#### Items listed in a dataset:

════════════════════

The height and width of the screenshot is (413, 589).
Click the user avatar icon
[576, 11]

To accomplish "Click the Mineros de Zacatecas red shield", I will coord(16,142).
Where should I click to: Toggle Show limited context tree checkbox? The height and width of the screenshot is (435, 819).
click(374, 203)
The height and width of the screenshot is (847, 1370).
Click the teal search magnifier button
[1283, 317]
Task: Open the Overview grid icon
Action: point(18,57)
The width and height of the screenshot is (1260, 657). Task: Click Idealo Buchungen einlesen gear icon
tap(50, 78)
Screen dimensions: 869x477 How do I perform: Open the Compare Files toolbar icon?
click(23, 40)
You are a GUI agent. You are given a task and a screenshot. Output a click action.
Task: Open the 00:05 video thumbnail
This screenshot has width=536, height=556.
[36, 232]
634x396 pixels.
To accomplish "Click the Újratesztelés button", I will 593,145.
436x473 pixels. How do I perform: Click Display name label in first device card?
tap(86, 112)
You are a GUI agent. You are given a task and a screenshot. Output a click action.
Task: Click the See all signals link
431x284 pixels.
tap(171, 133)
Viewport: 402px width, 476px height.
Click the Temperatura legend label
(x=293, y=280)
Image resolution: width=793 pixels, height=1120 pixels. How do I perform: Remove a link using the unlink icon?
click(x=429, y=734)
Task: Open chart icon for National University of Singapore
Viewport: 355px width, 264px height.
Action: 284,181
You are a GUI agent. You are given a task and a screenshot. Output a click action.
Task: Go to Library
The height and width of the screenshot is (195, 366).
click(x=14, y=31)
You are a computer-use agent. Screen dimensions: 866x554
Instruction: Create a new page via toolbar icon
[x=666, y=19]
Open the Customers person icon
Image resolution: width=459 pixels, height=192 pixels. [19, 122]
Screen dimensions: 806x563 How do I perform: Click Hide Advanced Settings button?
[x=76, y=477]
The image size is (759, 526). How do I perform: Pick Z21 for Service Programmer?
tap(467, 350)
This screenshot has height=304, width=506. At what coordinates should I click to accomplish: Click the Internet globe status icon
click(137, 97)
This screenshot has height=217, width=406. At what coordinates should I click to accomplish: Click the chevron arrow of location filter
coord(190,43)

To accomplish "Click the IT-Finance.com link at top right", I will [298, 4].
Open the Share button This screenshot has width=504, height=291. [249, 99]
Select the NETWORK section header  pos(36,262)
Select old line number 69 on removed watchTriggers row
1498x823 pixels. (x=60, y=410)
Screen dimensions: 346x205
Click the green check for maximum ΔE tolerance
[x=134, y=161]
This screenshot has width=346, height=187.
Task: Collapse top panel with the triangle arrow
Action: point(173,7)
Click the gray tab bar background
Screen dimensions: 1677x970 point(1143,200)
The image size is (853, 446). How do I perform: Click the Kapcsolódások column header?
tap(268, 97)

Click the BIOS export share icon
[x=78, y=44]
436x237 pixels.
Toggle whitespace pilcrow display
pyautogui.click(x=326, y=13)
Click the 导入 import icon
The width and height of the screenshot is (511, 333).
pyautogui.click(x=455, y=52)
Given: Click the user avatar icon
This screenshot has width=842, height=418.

════════════════════

#### ASSIGNMENT:
Using the records above as the source, restate each line verbatim.

#### TASK SOLUTION:
The height and width of the screenshot is (413, 589).
Click the user avatar icon
[576, 11]

To accomplish "Click the Mineros de Zacatecas red shield", I will coord(16,142).
Where should I click to: Toggle Show limited context tree checkbox? The height and width of the screenshot is (435, 819).
click(374, 203)
The height and width of the screenshot is (847, 1370).
Click the teal search magnifier button
[1283, 317]
Task: Open the Overview grid icon
Action: point(18,57)
The width and height of the screenshot is (1260, 657). Task: Click Idealo Buchungen einlesen gear icon
tap(50, 78)
Screen dimensions: 869x477 How do I perform: Open the Compare Files toolbar icon?
click(23, 40)
You are a GUI agent. You are given a task and a screenshot. Output a click action.
Task: Open the 00:05 video thumbnail
This screenshot has width=536, height=556.
[36, 232]
634x396 pixels.
To accomplish "Click the Újratesztelés button", I will 593,145.
436x473 pixels. How do I perform: Click Display name label in first device card?
tap(86, 112)
You are a GUI agent. You are given a task and a screenshot. Output a click action.
Task: Click the See all signals link
431x284 pixels.
tap(171, 133)
Viewport: 402px width, 476px height.
Click the Temperatura legend label
(x=293, y=280)
Image resolution: width=793 pixels, height=1120 pixels. How do I perform: Remove a link using the unlink icon?
click(x=429, y=734)
Task: Open chart icon for National University of Singapore
Viewport: 355px width, 264px height.
Action: 284,181
You are a GUI agent. You are given a task and a screenshot. Output a click action.
Task: Go to Library
The height and width of the screenshot is (195, 366).
click(x=14, y=31)
You are a computer-use agent. Screen dimensions: 866x554
Instruction: Create a new page via toolbar icon
[x=666, y=19]
Open the Customers person icon
Image resolution: width=459 pixels, height=192 pixels. [19, 122]
Screen dimensions: 806x563 How do I perform: Click Hide Advanced Settings button?
[x=76, y=477]
The image size is (759, 526). How do I perform: Pick Z21 for Service Programmer?
tap(467, 350)
This screenshot has height=304, width=506. At what coordinates should I click to accomplish: Click the Internet globe status icon
click(137, 97)
This screenshot has height=217, width=406. At what coordinates should I click to accomplish: Click the chevron arrow of location filter
coord(190,43)

To accomplish "Click the IT-Finance.com link at top right", I will [298, 4].
Open the Share button This screenshot has width=504, height=291. [249, 99]
Select the NETWORK section header  pos(36,262)
Select old line number 69 on removed watchTriggers row
1498x823 pixels. (x=60, y=410)
Screen dimensions: 346x205
Click the green check for maximum ΔE tolerance
[x=134, y=161]
This screenshot has width=346, height=187.
Task: Collapse top panel with the triangle arrow
Action: point(173,7)
Click the gray tab bar background
Screen dimensions: 1677x970 point(1143,200)
The image size is (853, 446). How do I perform: Click the Kapcsolódások column header?
tap(268, 97)

Click the BIOS export share icon
[x=78, y=44]
436x237 pixels.
Toggle whitespace pilcrow display
pyautogui.click(x=326, y=13)
Click the 导入 import icon
The width and height of the screenshot is (511, 333).
pyautogui.click(x=455, y=52)
Given: Click the user avatar icon
This screenshot has width=842, height=418.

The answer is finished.